Clinically relevant CNV detection via WGS and ExomeCG WES – towards a single assay approach
As part of the ESHG 2020 Virtual Annual Meeting, Dominic McMullan speaks on how Birmingham Women’s and Children’s NHS Foundation Trust have been detecting clinically relevant CNVs using WGS and ExomeCG WES. Dom highlights the results from their validation of the ExomeCG assay, as well as the benefits of using a single assay approach.

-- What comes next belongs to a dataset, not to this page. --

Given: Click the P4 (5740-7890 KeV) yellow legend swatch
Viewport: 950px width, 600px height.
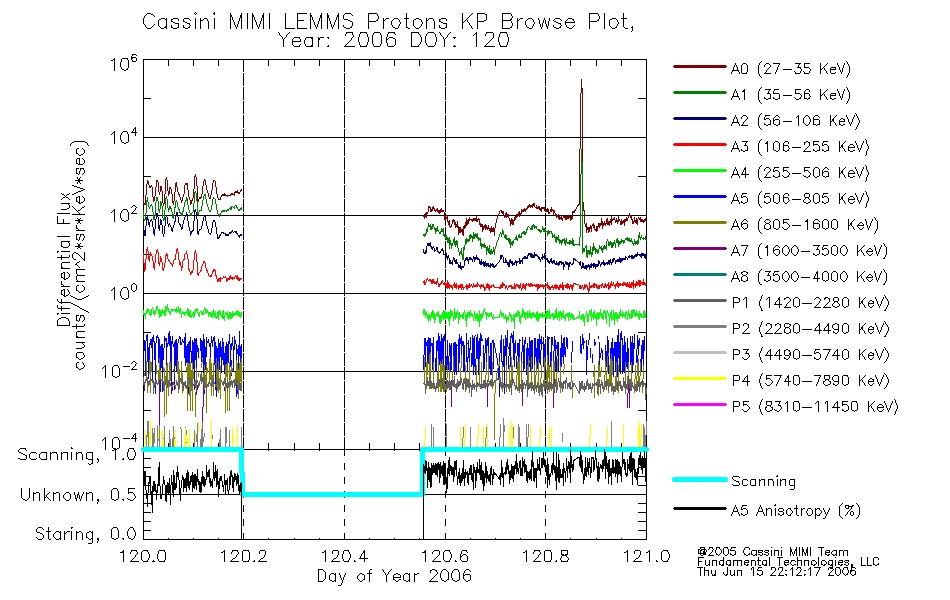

Head Genomics Programme Birmingham Women’s and Children’s NHS Foundation Trust
Dom McMullan is a Consultant Clinical Scientist at West Midlands Regional Genetics Laboratories, Birmingham and leads the Germline Programme of the laboratory service, which encapsulates all rare disease and reproductive genetic testing serving a patient population of ~5.5 million. He is Chair of Association of Clinical Genetic Science (ACGS) in the UK. His main interests lie broadly in application of genomic technologies in detection and interpretation of structural and sequence variation; in particular in patients with developmental disorders/congenital anomalies both in the postnatal and prenatal settings and he is co-applicant/collaborator and WMRGL lead on the UK National Health Innovation Challenge Fund (HICF) Prenatal Assessment of Genomes and Exomes (PAGE) project.